### RECORDS SHOWN:
· · · ·

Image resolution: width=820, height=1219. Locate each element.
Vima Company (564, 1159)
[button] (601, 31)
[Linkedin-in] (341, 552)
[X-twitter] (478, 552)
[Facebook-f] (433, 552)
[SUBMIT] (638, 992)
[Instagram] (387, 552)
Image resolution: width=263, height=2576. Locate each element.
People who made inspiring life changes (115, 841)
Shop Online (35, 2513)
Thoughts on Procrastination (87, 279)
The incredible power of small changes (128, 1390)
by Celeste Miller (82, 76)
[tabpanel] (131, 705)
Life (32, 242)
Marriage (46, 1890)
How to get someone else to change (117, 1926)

· · · ·

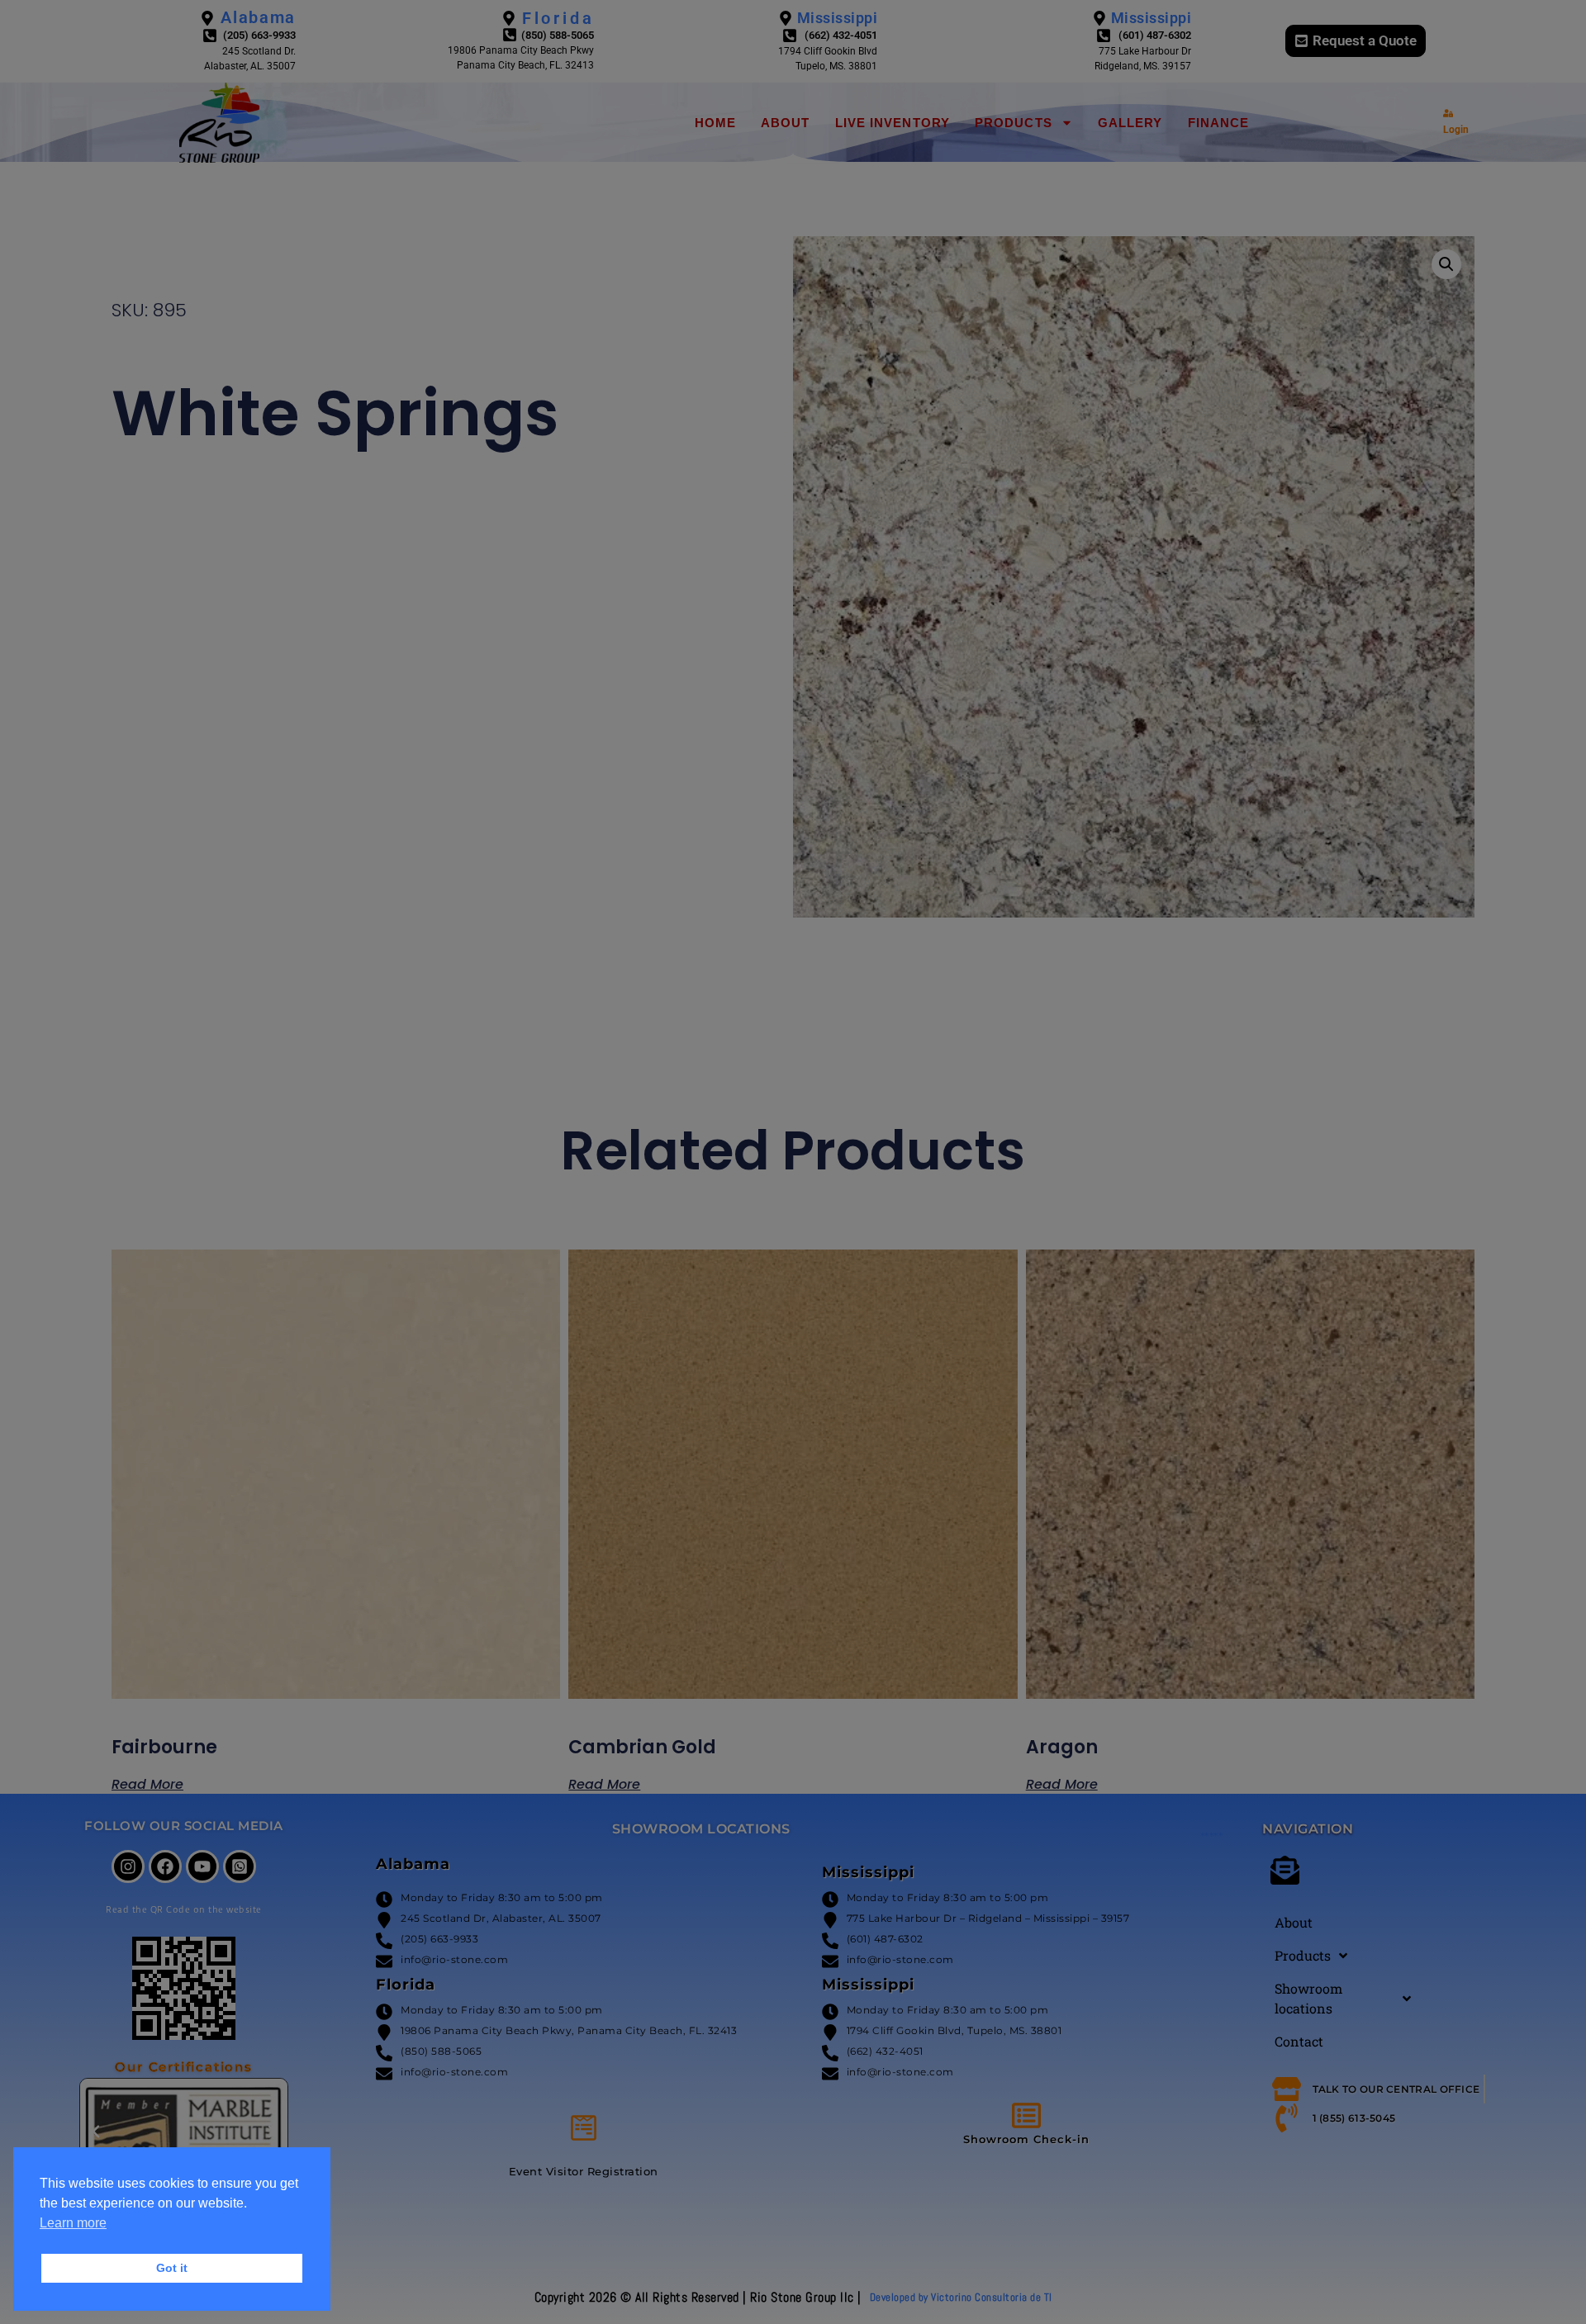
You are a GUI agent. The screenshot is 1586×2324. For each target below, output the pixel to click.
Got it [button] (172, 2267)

· · · ·

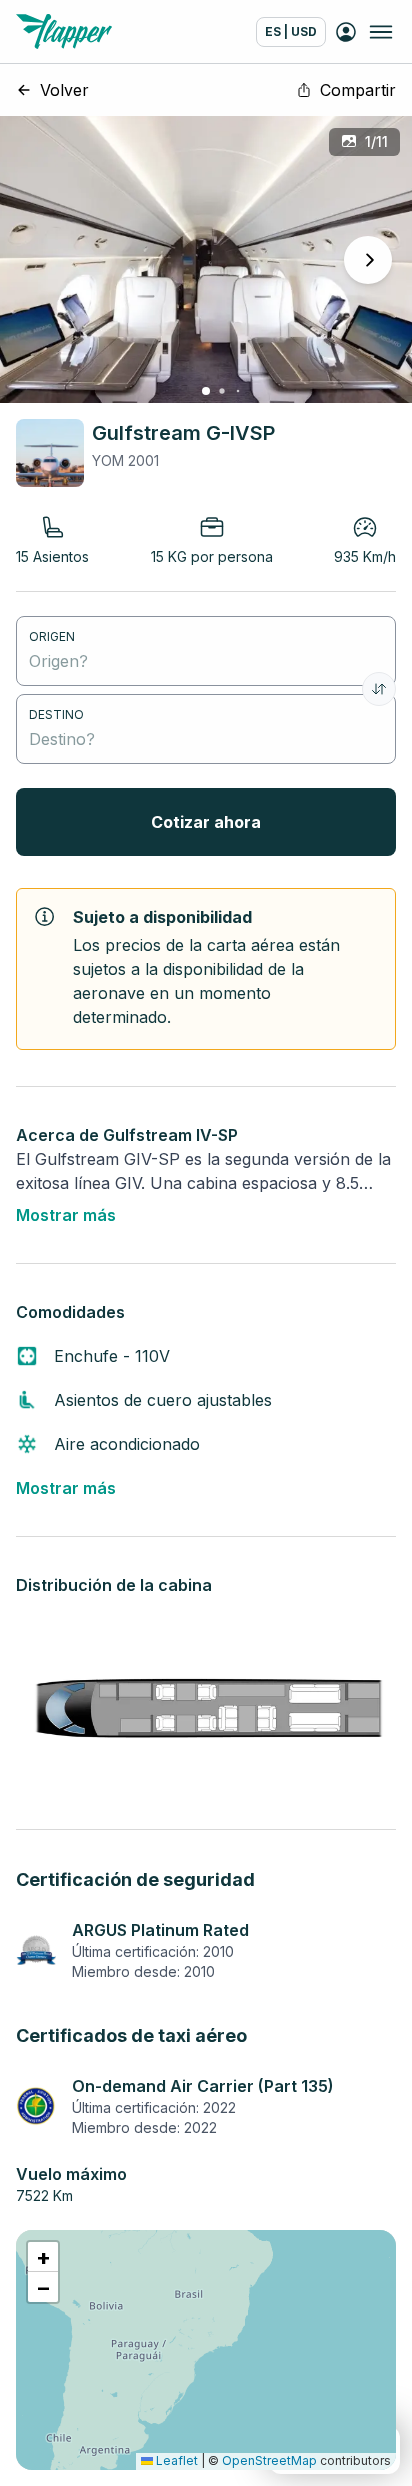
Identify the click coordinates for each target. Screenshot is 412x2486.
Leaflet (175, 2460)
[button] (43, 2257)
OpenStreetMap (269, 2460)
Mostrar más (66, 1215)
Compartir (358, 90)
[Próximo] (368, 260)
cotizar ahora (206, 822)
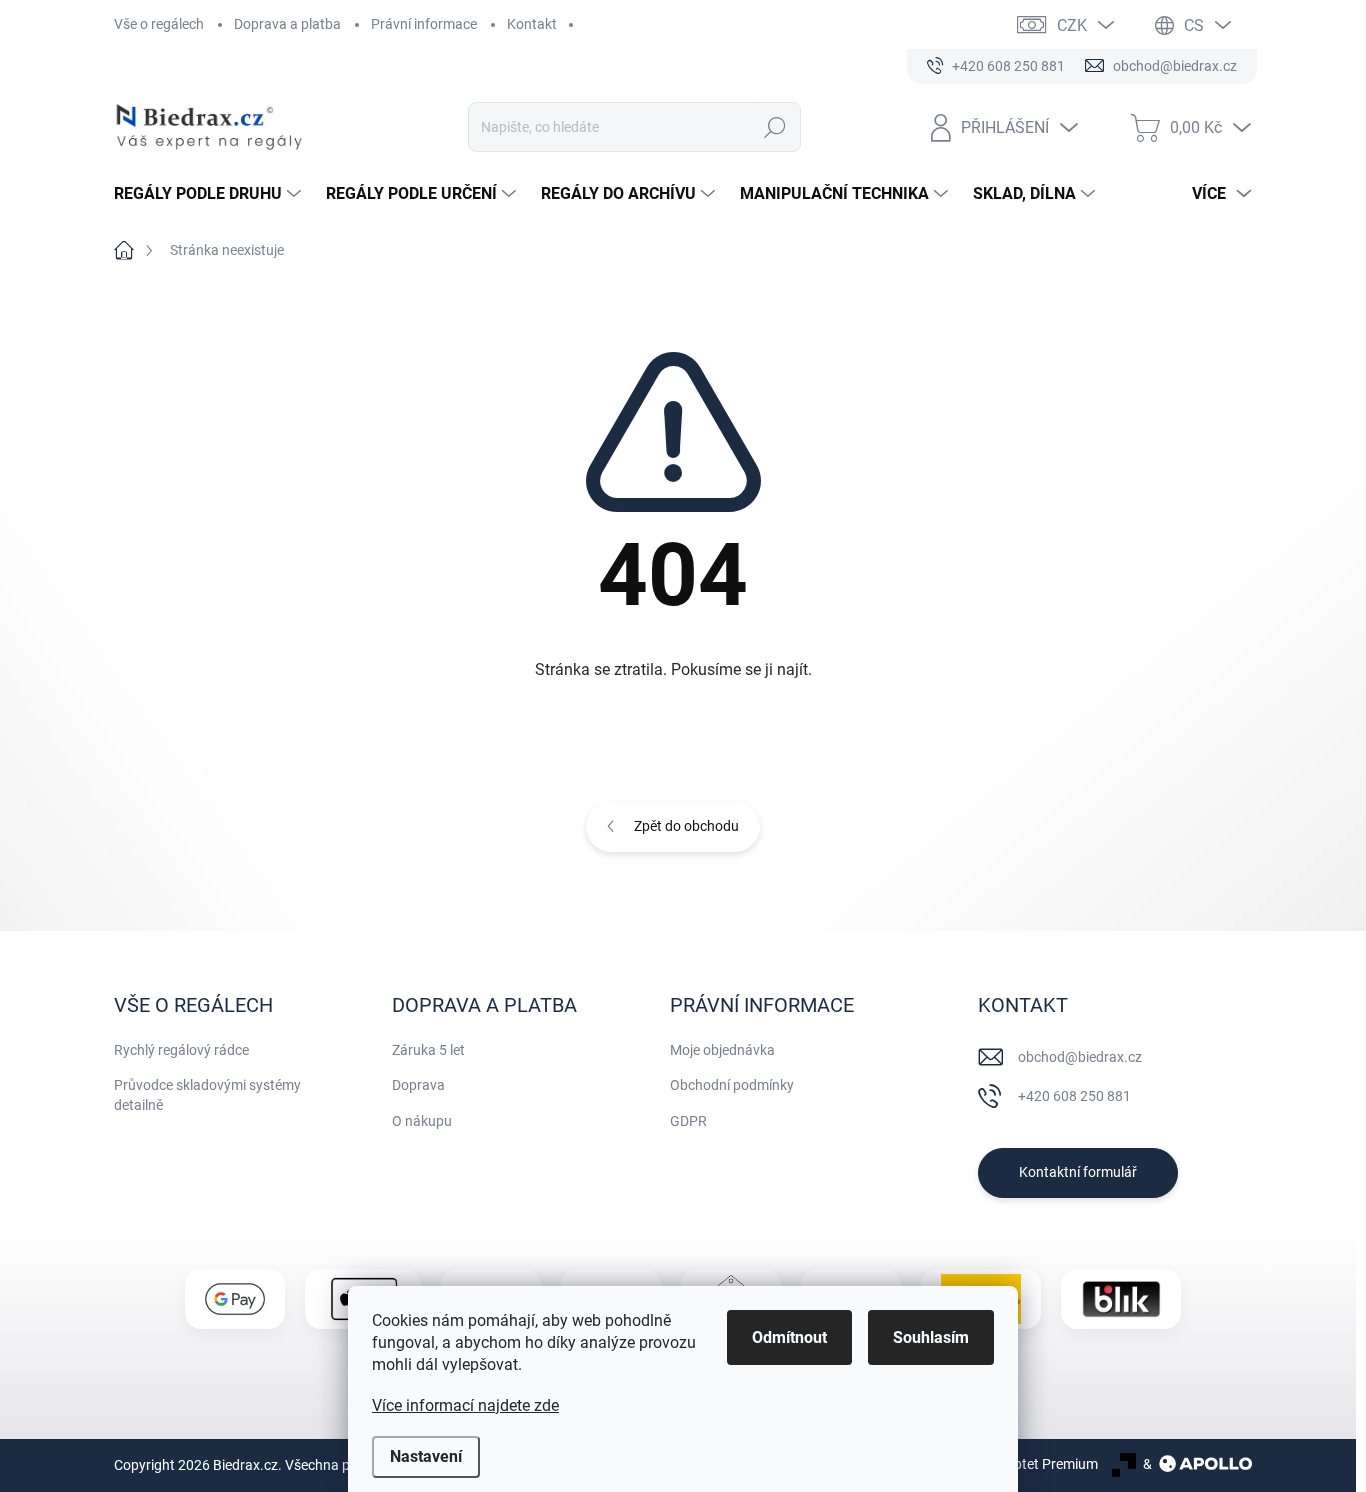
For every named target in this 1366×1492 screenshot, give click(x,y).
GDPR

· · · ·

### YOUR OBJECTIVE:
Look back at the entries above. Retype the line with "Image resolution: width=820, height=1219.", the line with "How to get someone else to change (117, 1926)", and all lines in between.

### ANSWER TO THE PROBLEM:
Image resolution: width=820, height=1219. Locate each element.
Vima Company (564, 1159)
[button] (601, 31)
[Linkedin-in] (341, 552)
[X-twitter] (478, 552)
[Facebook-f] (433, 552)
[SUBMIT] (638, 992)
[Instagram] (387, 552)
Image resolution: width=263, height=2576. Locate each element.
People who made inspiring life changes (115, 841)
Shop Online (35, 2513)
Thoughts on Procrastination (87, 279)
The incredible power of small changes (128, 1390)
by Celeste Miller (82, 76)
[tabpanel] (131, 705)
Life (32, 242)
Marriage (46, 1890)
How to get someone else to change (117, 1926)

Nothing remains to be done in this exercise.